» **What is expected**
Nothing should be output except the lines from the top of the material below through the line that contains "About Us (483, 1521)", each exactly as written.

» **Input records**
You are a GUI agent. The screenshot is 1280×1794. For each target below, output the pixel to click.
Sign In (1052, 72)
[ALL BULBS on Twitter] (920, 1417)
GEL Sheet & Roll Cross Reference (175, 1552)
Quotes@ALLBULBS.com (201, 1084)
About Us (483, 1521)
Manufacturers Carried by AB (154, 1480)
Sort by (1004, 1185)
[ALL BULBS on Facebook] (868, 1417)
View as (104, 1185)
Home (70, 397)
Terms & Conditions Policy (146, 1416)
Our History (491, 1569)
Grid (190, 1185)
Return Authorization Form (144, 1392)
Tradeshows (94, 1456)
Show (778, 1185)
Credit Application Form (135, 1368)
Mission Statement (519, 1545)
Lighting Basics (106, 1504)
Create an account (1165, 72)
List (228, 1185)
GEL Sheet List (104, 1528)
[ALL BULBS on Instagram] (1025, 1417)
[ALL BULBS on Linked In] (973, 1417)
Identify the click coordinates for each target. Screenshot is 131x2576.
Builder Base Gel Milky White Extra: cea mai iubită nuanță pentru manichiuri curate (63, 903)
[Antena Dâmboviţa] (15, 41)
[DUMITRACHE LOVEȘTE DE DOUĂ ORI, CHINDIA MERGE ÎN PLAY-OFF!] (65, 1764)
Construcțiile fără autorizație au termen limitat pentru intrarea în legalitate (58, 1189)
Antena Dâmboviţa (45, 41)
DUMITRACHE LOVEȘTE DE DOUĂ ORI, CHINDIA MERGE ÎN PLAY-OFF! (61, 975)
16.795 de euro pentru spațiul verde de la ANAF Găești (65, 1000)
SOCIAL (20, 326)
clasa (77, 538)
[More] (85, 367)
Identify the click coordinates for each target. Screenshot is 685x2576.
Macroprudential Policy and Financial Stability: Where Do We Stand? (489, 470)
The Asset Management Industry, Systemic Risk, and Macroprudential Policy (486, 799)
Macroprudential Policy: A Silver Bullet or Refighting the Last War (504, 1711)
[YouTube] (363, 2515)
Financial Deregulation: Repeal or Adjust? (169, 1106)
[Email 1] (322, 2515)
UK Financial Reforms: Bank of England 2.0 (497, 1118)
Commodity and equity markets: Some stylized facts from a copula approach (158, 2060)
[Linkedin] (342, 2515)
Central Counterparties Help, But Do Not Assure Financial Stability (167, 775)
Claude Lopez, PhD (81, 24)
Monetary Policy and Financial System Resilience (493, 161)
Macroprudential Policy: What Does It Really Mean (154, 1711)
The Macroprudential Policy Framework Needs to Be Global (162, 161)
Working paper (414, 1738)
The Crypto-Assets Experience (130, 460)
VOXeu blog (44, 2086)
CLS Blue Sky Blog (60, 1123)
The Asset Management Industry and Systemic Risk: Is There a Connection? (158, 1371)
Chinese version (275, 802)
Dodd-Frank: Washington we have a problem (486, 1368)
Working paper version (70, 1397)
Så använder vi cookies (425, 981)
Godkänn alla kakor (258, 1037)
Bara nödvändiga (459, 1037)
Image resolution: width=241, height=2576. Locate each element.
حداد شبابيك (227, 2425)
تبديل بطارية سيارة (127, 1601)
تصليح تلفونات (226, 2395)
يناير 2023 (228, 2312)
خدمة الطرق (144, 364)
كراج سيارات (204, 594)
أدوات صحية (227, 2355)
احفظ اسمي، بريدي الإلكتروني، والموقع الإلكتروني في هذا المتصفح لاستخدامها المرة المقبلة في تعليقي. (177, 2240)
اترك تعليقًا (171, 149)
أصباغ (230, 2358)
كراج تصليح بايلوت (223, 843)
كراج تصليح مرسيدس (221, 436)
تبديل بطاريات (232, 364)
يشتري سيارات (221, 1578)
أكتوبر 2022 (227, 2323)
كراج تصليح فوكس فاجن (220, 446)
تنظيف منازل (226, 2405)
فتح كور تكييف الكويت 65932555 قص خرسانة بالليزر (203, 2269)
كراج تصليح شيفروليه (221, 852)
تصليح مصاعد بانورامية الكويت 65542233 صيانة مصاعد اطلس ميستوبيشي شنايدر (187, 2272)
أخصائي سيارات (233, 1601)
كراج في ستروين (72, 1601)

» **Answer to the exercise**
You are a GUI agent. The screenshot is 1280×1794. For each target below, output the pixel to click.
Sign In (1052, 72)
[ALL BULBS on Twitter] (920, 1417)
GEL Sheet & Roll Cross Reference (175, 1552)
Quotes@ALLBULBS.com (201, 1084)
About Us (483, 1521)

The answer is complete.